Credits CompletedSemester CreditsAll A's Semester GPA = 4.0New Cumulative GPA (from 2.5)
30 credits done15 new credits4.0 semester≈ 2.83
60 credits done15 new credits4.0 semester≈ 2.73
90 credits done15 new credits4.0 semester≈ 2.68
120 credits done15 new credits4.0 semester≈ 2.66

Key insight: Starting from a 2.5 GPA, even earning straight A's for a full semester only moves you to around 2.83 after 30 credits. This is why GPA recovery is a multi-semester commitment, and why it's so important to protect your GPA in early semesters before you have many credits to average against.

💡 Most effective GPA strategies: Retake courses where you received a D or F if your school allows grade replacement. Focus on high-credit courses for maximum impact. Consider taking easier electives to build a buffer. And use the Grade Needed calculator above to know exactly what you need on finals before you stop studying.

Frequently Asked Questions

How is GPA calculated?
GPA = Sum(grade points × credit hours) ÷ Sum(credit hours). Each course's grade is converted to a point value (A = 4.0, B = 3.0, etc.), multiplied by its credit hours, and the total is divided by total credit hours. It's a weighted average where higher-credit courses have more impact on your GPA.
What is the difference between weighted and unweighted GPA?
Unweighted GPA uses a standard 4.0 scale where grade points are the same regardless of course difficulty. Weighted GPA adds bonus points for harder courses — typically +0.5 for Honors and +1.0 for AP/IB — allowing a maximum of 5.0. Colleges consider both, but use the context of your course load when evaluating weighted GPA.
What is a good GPA?
High school: 3.5-4.0 is strong for most college applications. Top universities expect 3.8+ unweighted. College: 3.0 is the minimum for most graduate programs and job GPA requirements. 3.5+ is considered strong. 3.7+ is expected for competitive graduate schools and law/medical programs.
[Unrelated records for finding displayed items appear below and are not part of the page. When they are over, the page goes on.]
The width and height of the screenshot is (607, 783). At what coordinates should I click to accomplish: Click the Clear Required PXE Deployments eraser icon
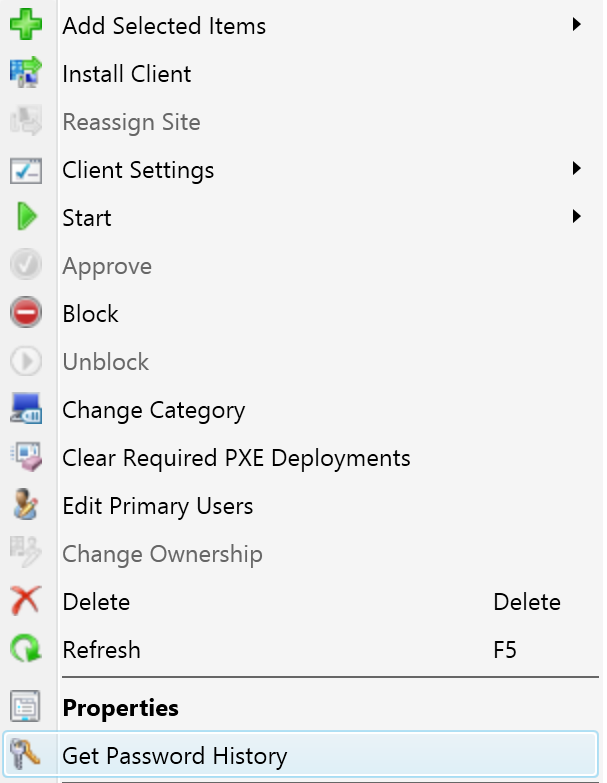(25, 456)
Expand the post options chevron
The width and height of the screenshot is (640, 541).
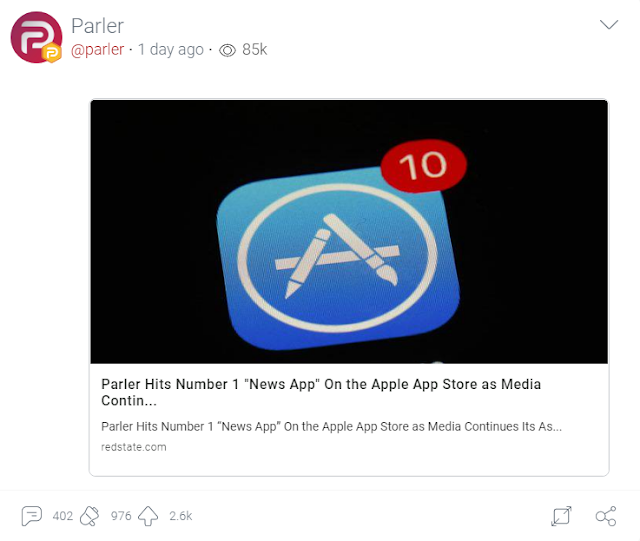click(x=609, y=24)
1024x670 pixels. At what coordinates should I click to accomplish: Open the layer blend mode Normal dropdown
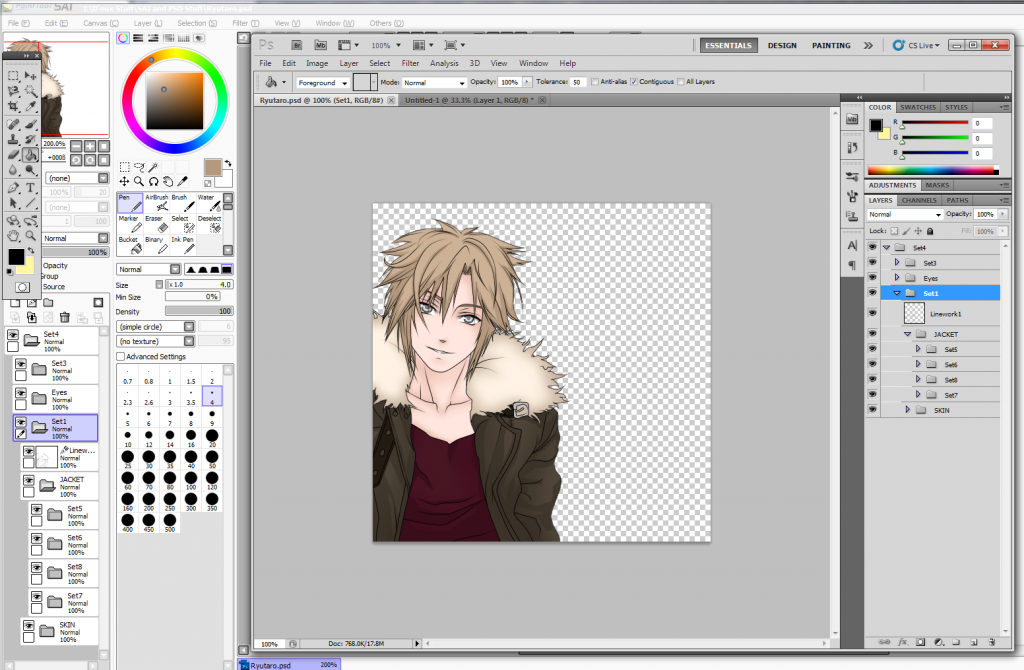tap(905, 215)
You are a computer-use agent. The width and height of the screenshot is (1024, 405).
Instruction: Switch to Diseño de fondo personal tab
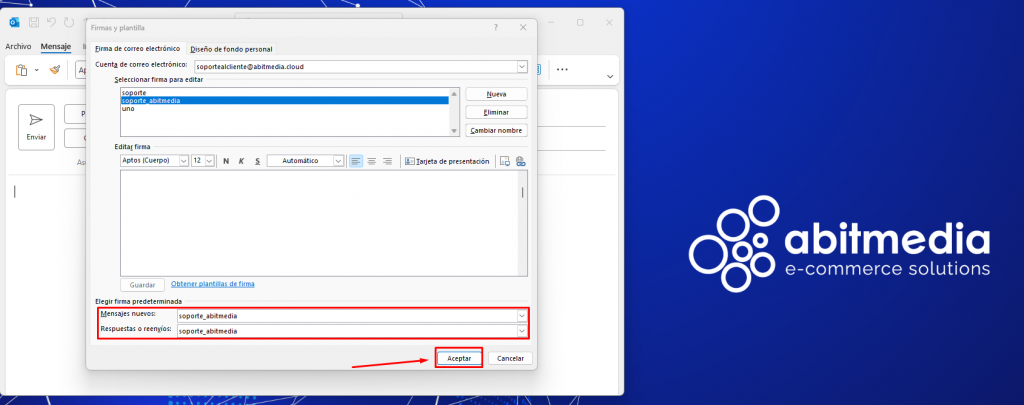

How do I calculate cumulative GPA?
Cumulative GPA = (Previous quality points + New semester quality points) ÷ (Previous total credits + New semester credits). You can't just average your semester GPAs unless all semesters had identical credit loads. Use the Cumulative GPA tab above — enter your existing GPA and credits, then add this semester's courses.
What grade do I need on my final exam?
Required final score = (Target grade % – Current grade % × (1 – Final weight %)) ÷ Final weight %. Use the Grade Needed tab above for instant calculation. If the required score comes out above 100%, it means you can no longer reach your target — but the calculator will tell you the highest grade you can still achieve.
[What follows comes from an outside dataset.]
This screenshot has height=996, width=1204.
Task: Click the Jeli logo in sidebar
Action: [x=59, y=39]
What GPA do I need for Latin honors?
Common thresholds: Cum Laude (With Honors): 3.5. Magna Cum Laude (With High Honors): 3.7. Summa Cum Laude (With Highest Honors): 3.9-4.0. These vary by institution — some schools use class rank percentiles instead of fixed GPA cutoffs.
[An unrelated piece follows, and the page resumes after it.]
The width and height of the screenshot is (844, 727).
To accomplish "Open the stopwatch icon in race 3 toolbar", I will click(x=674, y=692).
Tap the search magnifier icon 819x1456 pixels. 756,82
How do plus and minus grades affect GPA?
Significantly. An A- is 3.7, not 4.0 — a student with all A- grades has a 3.7 GPA, not a 4.0. A B+ is 3.3, not 3.0. Many students are surprised how much plus/minus grading affects their GPA calculation compared to simple letter grades. Check whether your school awards A+ grades and whether they're valued at 4.0 or 4.3.
Can one bad semester significantly lower my cumulative GPA?
Yes — especially early on when fewer total credits are in the calculation. A 2.0 semester in your first semester (15 credits) is extremely hard to recover from because each new semester adds only 15 credits against those same 15 already dragging you down. Later in your studies, a bad semester has less percentage impact. Use the Cumulative GPA tab to model exactly how much any scenario moves your overall GPA.